◆ Job 1
Answer these questions about the article on gaslighting in 2020 horror films:
(a) Which month does the article call a post-awards-season dumping ground for studios?
(b) What is the title and year of the play the term "gaslighting" comes from?
(c) Which three 2020 horror films does the article say feature gaslighting?

---------- Excerpt

Plot Points: Gaslighting and Horror as Social Commentary in 2020
We’re not far into 2020 and the box office has already featured a slate of horror films. January is notorious as a post-awards-season dumping ground for studios to offload their garbage and unmarketable material, though the blockbuster season continues to expand to cover the whole year, with several already out by early March. A number of horror movies, original and otherwise, have also debuted early in the year, include The Grudge, Color Out of Space, Gretel and Hansel, Fantasy Island, After Midnight, Brahms: The Boy II, and the three films at the center of this piece.
Three 2020 horrors — The Lodge, The Turning, and The Invisible Man — all feature a psychological torture technique known as gaslighting. Just what is gaslighting? The term refers to the 1938 play Gas Light in which a villain attempts to convince his wife she is going crazy by manipulating small elements of their environment, especially the brightness of the gas-powered lights in their home, while pretending that nothing has changed. This is an attempt to push her towards insanity so he can achieve his nefarious goals involving searching for jewels and money.

--------------------

◆ Job 2
Transcribe the lines of the listing from the line containing "Task: Reveal the" through the end of the listing, inclusive.

---------- Given information

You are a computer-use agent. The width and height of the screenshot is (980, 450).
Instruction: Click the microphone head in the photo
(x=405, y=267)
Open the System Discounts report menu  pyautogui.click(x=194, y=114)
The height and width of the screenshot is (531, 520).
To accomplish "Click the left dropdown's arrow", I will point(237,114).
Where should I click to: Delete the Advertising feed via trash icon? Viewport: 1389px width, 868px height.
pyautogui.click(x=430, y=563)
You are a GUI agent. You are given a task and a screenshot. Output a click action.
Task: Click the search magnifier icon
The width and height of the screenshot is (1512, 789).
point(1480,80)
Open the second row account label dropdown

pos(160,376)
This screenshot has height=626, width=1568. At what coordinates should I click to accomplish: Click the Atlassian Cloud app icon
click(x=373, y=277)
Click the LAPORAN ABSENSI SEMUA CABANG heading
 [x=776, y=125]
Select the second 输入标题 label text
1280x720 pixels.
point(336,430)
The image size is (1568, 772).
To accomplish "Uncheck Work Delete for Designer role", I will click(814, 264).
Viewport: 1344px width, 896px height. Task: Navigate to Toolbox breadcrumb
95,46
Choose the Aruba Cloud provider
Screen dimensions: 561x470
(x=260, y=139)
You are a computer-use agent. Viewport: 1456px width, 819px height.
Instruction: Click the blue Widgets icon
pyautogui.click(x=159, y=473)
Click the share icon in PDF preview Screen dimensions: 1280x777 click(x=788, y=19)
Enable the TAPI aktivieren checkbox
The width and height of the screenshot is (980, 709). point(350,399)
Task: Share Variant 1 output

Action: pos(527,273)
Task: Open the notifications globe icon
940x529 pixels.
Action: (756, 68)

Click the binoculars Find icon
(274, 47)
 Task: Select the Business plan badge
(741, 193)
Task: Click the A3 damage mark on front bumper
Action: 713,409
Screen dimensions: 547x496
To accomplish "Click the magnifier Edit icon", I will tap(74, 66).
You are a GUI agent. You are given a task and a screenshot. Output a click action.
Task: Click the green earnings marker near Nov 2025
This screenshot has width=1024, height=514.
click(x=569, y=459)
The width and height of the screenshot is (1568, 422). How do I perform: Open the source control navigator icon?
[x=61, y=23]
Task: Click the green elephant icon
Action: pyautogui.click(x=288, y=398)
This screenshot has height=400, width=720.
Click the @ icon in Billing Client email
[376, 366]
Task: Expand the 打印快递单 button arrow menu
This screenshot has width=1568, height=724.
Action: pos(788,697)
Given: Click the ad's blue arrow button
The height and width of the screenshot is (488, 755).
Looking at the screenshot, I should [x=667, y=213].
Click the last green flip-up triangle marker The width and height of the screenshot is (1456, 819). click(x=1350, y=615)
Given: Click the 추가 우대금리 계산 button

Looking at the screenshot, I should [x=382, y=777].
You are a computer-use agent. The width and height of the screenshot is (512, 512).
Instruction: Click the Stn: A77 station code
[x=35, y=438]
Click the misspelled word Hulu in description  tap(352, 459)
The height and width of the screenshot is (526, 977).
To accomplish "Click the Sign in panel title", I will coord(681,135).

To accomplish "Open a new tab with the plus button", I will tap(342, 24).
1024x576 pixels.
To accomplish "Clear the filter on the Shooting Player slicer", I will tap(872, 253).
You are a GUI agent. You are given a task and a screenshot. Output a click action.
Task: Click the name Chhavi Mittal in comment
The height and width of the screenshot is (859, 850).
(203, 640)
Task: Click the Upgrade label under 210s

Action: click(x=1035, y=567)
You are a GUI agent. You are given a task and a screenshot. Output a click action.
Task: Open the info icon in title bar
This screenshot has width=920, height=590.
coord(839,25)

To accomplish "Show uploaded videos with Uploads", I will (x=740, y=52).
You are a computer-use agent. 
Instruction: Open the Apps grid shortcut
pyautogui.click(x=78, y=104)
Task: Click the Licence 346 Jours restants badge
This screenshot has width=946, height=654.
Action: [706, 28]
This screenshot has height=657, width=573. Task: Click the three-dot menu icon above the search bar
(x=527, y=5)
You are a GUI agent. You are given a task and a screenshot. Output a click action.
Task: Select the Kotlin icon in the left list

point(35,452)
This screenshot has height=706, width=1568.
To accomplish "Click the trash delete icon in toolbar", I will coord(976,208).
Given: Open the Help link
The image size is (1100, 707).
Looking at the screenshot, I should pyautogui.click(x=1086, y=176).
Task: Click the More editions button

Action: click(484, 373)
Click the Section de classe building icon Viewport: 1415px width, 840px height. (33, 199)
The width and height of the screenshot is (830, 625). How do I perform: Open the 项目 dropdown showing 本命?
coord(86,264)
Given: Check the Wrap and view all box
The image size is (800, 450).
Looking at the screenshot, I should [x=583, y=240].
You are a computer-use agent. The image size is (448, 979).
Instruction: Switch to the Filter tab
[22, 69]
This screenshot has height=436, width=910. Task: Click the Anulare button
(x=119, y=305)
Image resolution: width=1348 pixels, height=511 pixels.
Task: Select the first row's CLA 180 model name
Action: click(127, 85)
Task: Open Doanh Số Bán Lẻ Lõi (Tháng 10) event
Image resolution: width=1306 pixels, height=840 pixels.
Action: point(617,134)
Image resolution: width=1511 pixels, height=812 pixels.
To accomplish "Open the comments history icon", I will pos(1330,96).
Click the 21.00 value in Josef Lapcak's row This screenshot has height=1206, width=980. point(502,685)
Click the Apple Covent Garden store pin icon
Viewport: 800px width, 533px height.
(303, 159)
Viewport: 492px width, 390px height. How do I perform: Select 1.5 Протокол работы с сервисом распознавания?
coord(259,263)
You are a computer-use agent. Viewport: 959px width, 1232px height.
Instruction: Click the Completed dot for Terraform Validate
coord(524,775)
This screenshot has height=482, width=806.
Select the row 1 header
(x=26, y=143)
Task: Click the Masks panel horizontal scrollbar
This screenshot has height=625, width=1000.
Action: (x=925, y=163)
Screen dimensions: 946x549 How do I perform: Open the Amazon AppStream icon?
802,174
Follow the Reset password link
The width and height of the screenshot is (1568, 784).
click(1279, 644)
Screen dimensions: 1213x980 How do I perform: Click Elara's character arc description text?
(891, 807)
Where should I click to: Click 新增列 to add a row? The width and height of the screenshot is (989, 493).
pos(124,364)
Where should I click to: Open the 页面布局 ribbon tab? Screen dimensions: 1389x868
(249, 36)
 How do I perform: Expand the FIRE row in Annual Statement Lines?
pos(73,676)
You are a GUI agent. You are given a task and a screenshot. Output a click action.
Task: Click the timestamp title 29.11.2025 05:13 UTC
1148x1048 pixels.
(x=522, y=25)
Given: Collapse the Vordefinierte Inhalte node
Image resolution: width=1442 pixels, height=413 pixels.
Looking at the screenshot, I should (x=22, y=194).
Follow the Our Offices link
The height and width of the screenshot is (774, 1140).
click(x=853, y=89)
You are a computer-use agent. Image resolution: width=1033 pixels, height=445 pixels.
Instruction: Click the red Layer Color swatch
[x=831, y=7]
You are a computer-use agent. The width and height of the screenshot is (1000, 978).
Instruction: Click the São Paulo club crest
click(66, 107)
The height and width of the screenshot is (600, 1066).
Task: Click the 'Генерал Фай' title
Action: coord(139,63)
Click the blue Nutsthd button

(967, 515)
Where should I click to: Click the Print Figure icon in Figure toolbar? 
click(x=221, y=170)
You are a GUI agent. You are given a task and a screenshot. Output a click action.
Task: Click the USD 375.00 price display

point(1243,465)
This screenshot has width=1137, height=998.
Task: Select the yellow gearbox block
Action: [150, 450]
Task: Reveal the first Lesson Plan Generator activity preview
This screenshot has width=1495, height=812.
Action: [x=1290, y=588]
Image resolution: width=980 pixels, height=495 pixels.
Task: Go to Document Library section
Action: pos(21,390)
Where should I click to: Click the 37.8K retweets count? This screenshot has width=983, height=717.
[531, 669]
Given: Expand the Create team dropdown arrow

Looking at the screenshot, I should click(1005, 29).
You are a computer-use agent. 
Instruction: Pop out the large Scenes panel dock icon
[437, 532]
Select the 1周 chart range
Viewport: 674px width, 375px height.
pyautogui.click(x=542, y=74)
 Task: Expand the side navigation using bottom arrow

--------------------

◆ Correct output 1
(a) January.
(b) Gas Light, from 1938.
(c) The Lodge, The Turning, and The Invisible Man.

◆ Correct output 2
Task: Reveal the first Lesson Plan Generator activity preview
This screenshot has width=1495, height=812.
Action: [x=1290, y=588]
Image resolution: width=980 pixels, height=495 pixels.
Task: Go to Document Library section
Action: pos(21,390)
Where should I click to: Click the 37.8K retweets count? This screenshot has width=983, height=717.
[531, 669]
Given: Expand the Create team dropdown arrow

Looking at the screenshot, I should click(1005, 29).
You are a computer-use agent. 
Instruction: Pop out the large Scenes panel dock icon
[437, 532]
Select the 1周 chart range
Viewport: 674px width, 375px height.
pyautogui.click(x=542, y=74)
 Task: Expand the side navigation using bottom arrow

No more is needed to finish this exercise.